Task details
Scan the data below. Pull out each line where "agent" occurs.

Provided records
****************

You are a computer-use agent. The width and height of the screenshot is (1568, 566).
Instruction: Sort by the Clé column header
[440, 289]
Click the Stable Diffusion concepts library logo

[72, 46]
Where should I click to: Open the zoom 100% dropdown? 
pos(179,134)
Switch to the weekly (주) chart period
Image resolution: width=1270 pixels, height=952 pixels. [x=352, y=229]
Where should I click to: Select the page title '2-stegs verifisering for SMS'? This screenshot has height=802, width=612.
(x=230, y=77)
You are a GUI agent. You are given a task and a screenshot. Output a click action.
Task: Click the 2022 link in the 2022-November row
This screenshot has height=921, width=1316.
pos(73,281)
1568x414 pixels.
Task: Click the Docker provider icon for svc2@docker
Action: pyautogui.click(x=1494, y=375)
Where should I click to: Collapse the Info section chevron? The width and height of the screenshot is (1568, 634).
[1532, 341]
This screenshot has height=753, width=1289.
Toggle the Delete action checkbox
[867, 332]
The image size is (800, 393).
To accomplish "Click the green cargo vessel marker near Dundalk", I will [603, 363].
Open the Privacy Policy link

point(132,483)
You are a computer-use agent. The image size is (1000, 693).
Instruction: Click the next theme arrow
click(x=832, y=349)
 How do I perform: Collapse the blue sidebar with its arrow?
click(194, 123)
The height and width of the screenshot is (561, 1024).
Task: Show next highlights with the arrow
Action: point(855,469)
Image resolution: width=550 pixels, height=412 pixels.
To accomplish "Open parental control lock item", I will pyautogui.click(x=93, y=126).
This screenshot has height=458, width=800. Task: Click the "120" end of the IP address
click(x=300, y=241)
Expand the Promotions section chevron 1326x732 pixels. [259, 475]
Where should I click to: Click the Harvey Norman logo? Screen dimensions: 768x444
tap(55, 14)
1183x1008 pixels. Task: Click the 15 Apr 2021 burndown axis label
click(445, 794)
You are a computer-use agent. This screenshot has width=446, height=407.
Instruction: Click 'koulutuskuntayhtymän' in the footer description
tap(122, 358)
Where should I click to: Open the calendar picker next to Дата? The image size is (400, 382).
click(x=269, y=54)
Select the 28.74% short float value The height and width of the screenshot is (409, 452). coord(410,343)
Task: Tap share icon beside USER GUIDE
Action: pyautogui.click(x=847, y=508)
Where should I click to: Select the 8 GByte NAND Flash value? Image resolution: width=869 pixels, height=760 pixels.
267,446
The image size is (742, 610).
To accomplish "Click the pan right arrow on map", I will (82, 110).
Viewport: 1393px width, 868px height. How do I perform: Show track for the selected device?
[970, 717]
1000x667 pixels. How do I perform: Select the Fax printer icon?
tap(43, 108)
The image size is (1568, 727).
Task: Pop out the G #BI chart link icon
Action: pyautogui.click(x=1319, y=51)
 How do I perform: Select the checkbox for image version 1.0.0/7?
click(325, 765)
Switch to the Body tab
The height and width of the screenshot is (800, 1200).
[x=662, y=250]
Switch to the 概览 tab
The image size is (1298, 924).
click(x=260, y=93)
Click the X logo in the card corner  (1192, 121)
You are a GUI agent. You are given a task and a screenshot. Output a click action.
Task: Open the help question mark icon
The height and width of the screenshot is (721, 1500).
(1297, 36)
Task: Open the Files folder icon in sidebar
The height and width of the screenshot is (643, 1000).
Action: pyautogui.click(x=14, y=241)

****************

Expected output
You are a computer-use agent. The width and height of the screenshot is (1568, 566).
You are a GUI agent. You are given a task and a screenshot. Output a click action.
You are a computer-use agent. The image size is (1000, 693).
You are a computer-use agent. This screenshot has width=446, height=407.
You are a GUI agent. You are given a task and a screenshot. Output a click action.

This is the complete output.